Le lac Chilwa, l’un des plus grands du pays, est aujourd’hui le miroir des bouleversements climatiques qui frappent l’Afrique australe. Les cycles de sécheresse s’intensifient et se rapprochent, ne laissant plus au lac le temps de se régénérer. « L’eau est revenue, mais ce n’est plus pareil », témoignent les habitants. Ce constat amer reflète une transformation profonde de la biodiversité locale. Pour les communautés qui dépendent historiquement de la pêche, l’instabilité est devenue la norme. Deux phénomènes majeurs fragilisent les revenus .Il s’agit de l’assèchement fréquent : Les périodes où le lac disparaît totalement se multiplient, forçant l’arrêt brutal de toute activité halieutique ; Le rétrécissement des espèces : Même lorsque l’eau est présente, les poissons capturés sont de plus en plus petits, signe d’un stress écologique et d’un manque de temps pour leur croissance.

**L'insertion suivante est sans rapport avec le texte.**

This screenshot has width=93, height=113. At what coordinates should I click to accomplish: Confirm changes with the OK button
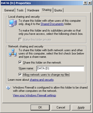pos(40,107)
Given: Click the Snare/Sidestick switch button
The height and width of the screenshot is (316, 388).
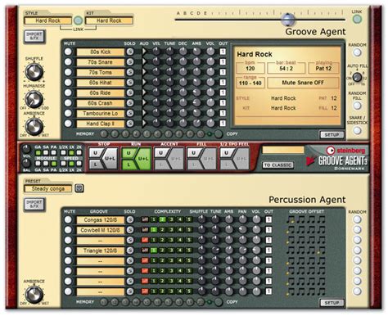Looking at the screenshot, I should tap(357, 131).
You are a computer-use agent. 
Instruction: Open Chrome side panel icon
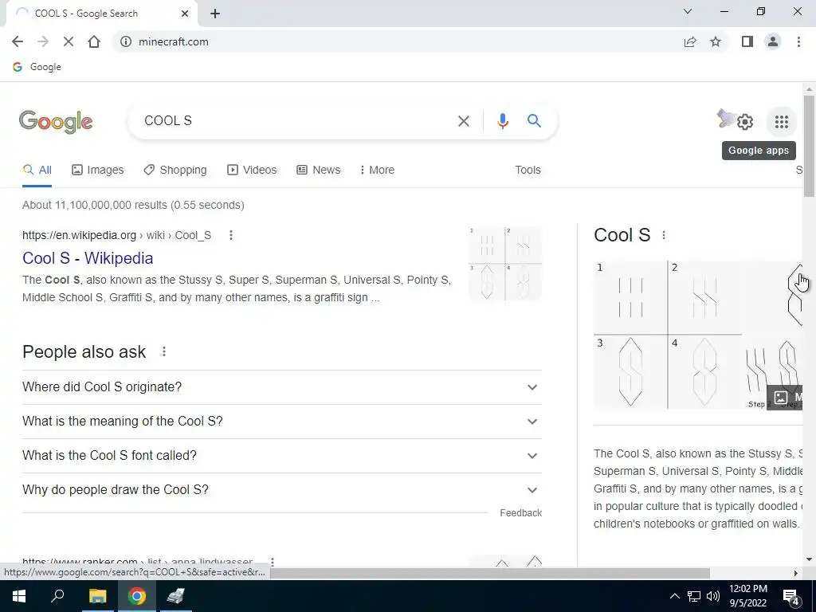(747, 41)
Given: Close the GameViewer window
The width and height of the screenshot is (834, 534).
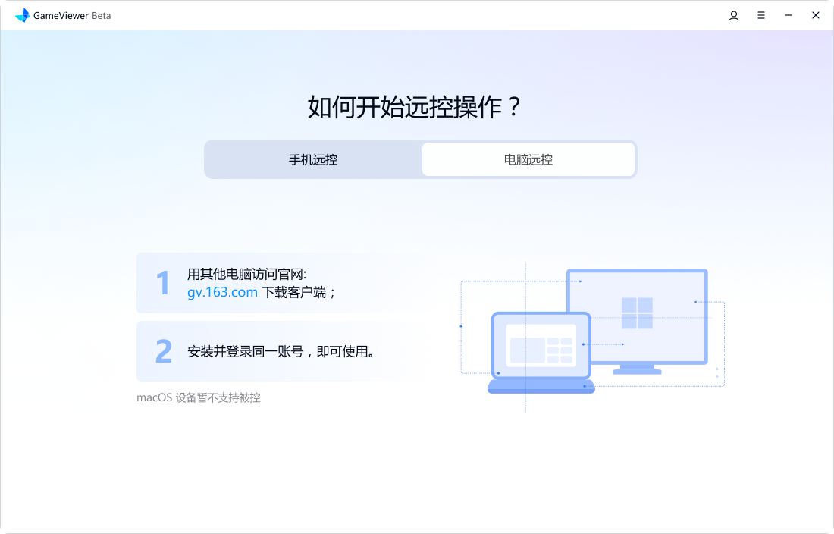Looking at the screenshot, I should (816, 15).
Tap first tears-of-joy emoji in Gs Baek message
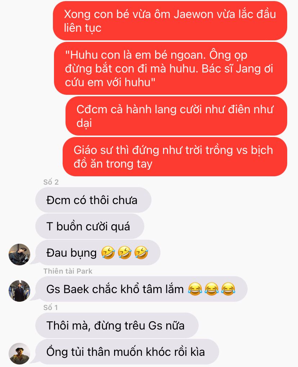This screenshot has width=298, height=367. tap(195, 289)
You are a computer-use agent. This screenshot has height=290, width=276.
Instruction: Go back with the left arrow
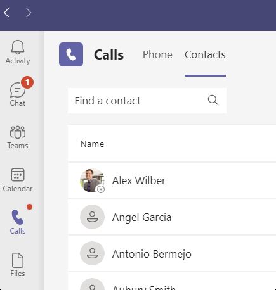(x=7, y=13)
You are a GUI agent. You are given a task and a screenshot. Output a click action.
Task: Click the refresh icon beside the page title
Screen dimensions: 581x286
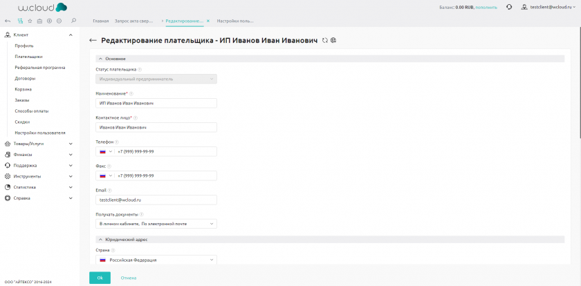(x=325, y=41)
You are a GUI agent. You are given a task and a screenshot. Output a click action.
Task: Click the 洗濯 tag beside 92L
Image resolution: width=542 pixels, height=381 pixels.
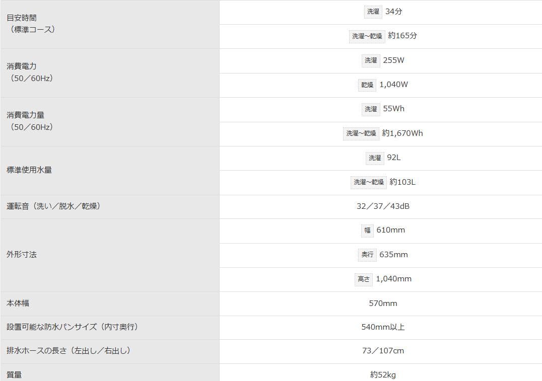point(375,158)
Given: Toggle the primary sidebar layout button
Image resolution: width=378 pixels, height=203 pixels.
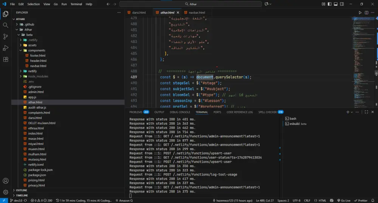Looking at the screenshot, I should (x=330, y=4).
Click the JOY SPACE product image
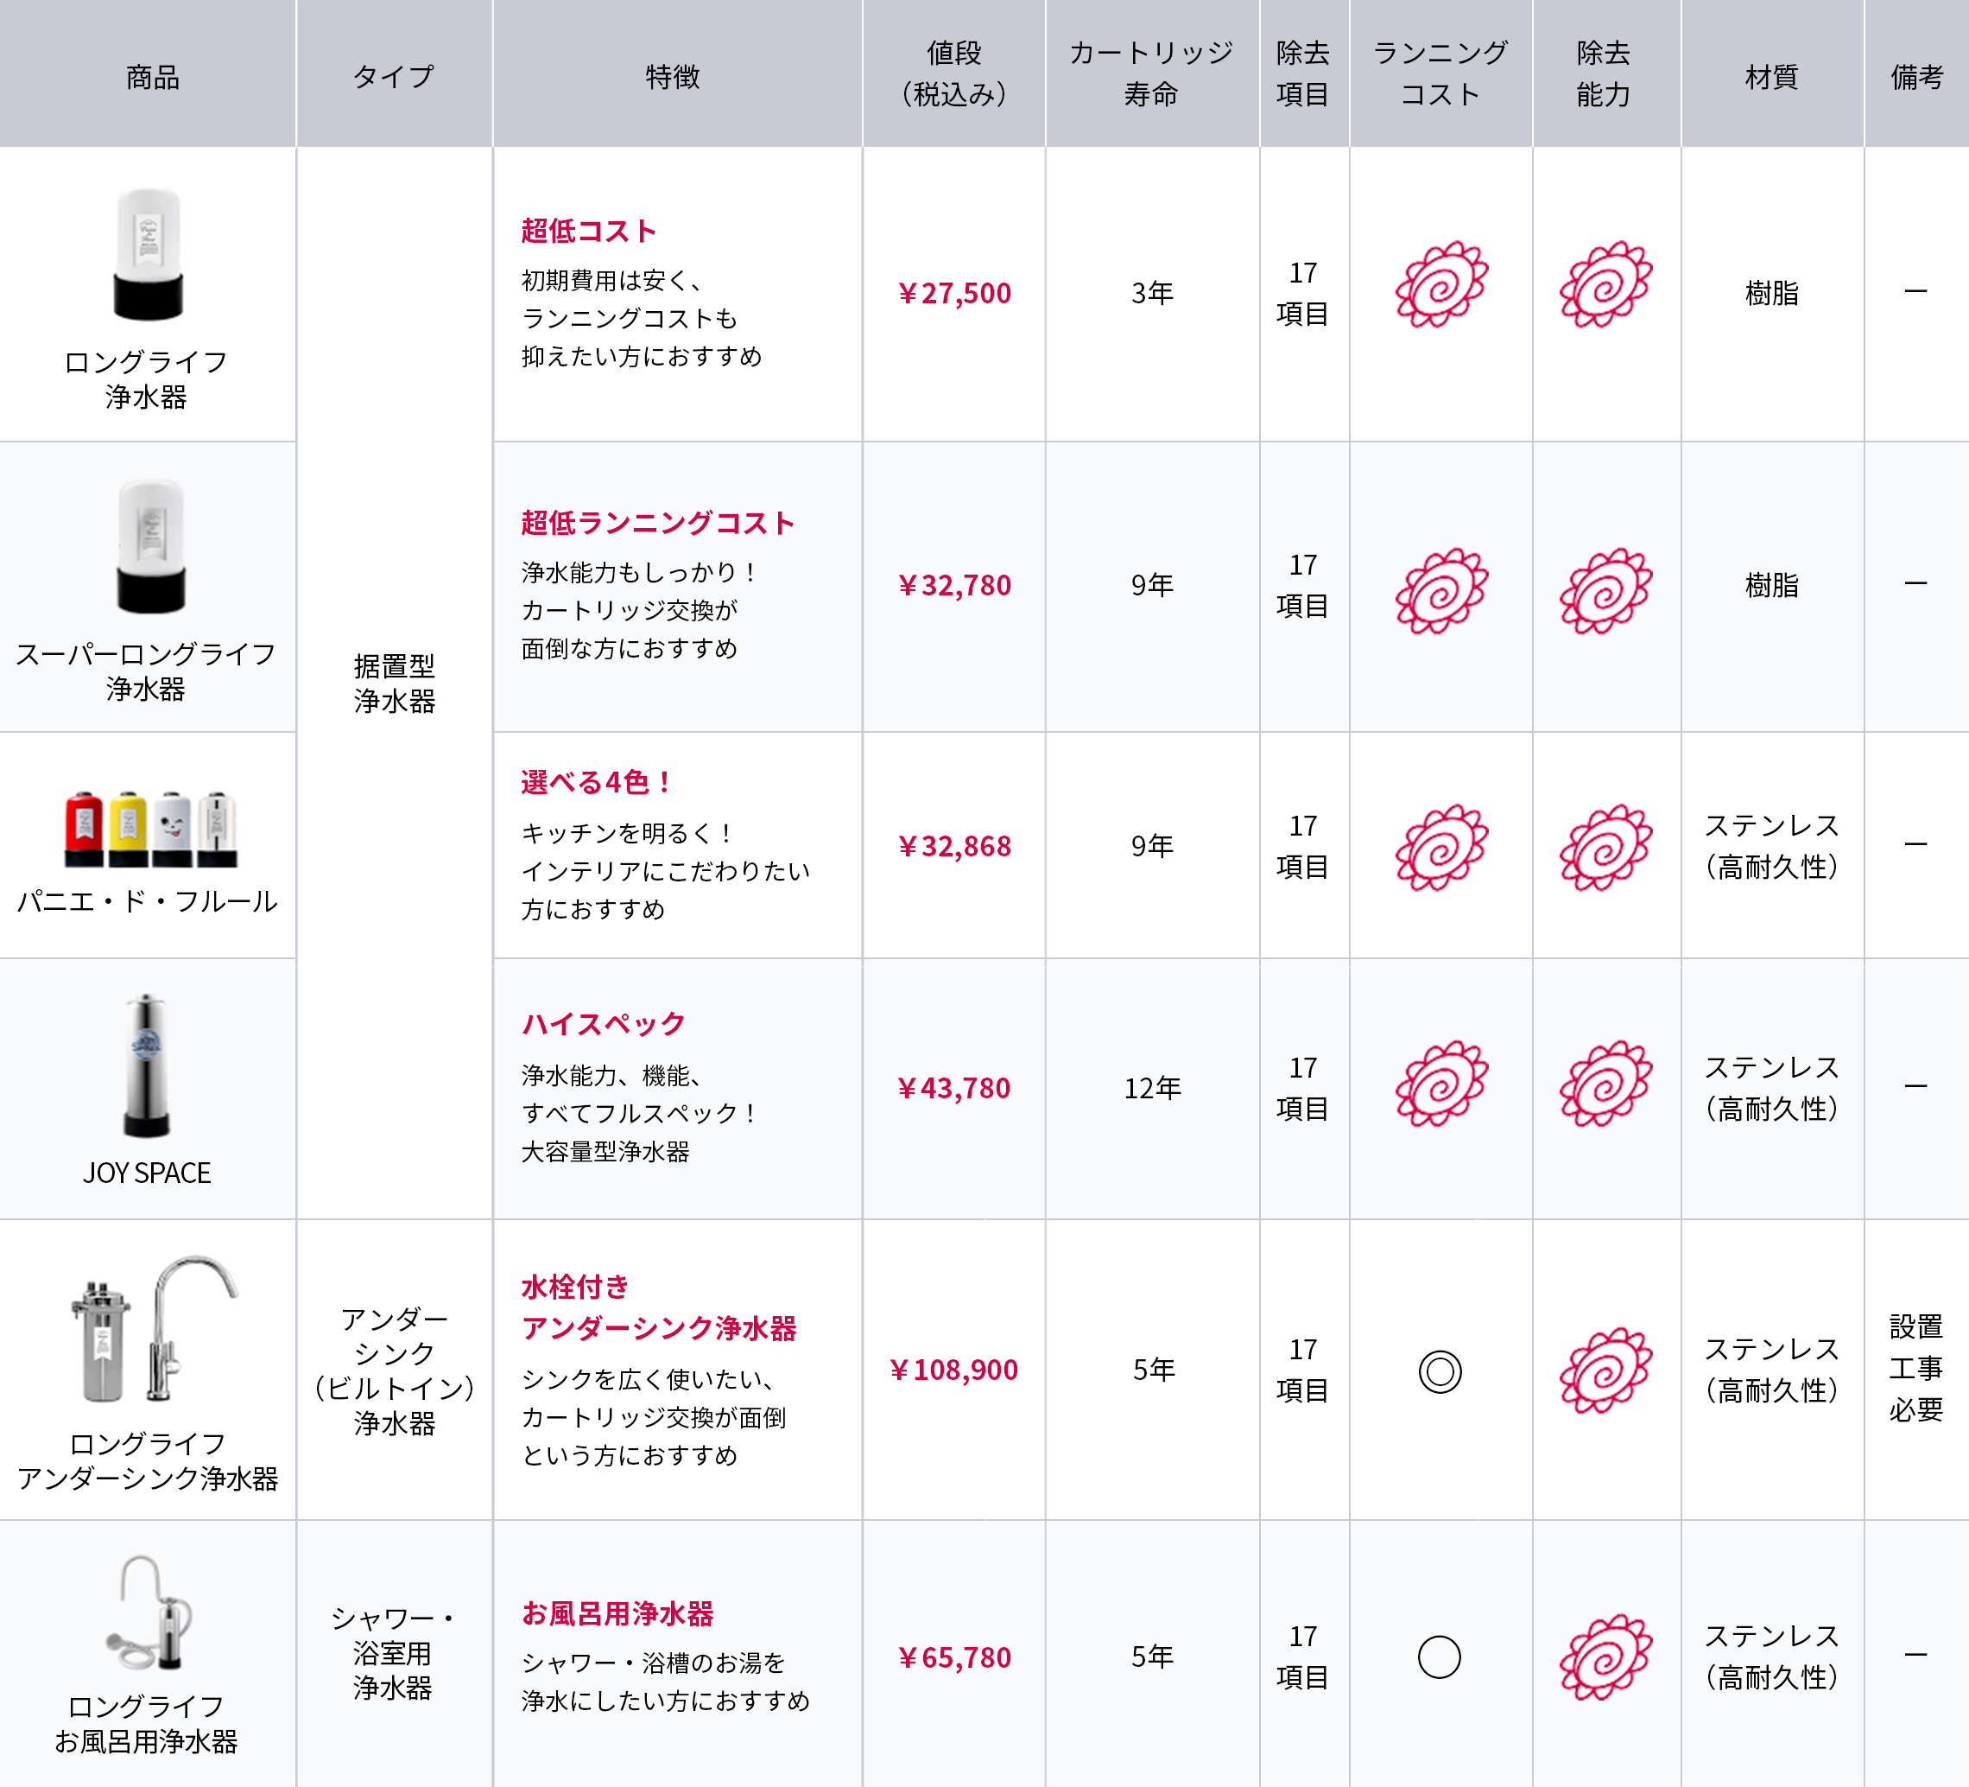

Face à l’adversité, les riverains ont développé une stratégie de survie hybride. Ils ne sont plus seulement pêcheurs, ils deviennent agriculteurs selon les caprices du niveau de l’eau. En période de retrait , dès que l’eau se retire, les terres fertiles du lit du lac sont investies pour la culture du riz et en période de crue dès que les pluies reviennent, la pêche reprend.
Cependant, cette solution reste précaire. Les terres cultivées avec effort disparaissent sous les flots dès que le lac se remplit à nouveau, emportant parfois les récoltes avant qu’elles ne soient prêtes. Cette transition constante entre terre et eau place les habitants dans une incertitude permanente, où chaque retour de l’eau est à la fois une source de vie et une menace pour leurs cultures. La situation du lac Chilwa illustre l’urgence de solutions d’adaptation au changement climatique pour ces populations dont le destin est intimement lié aux fluctuations d’un écosystème instable.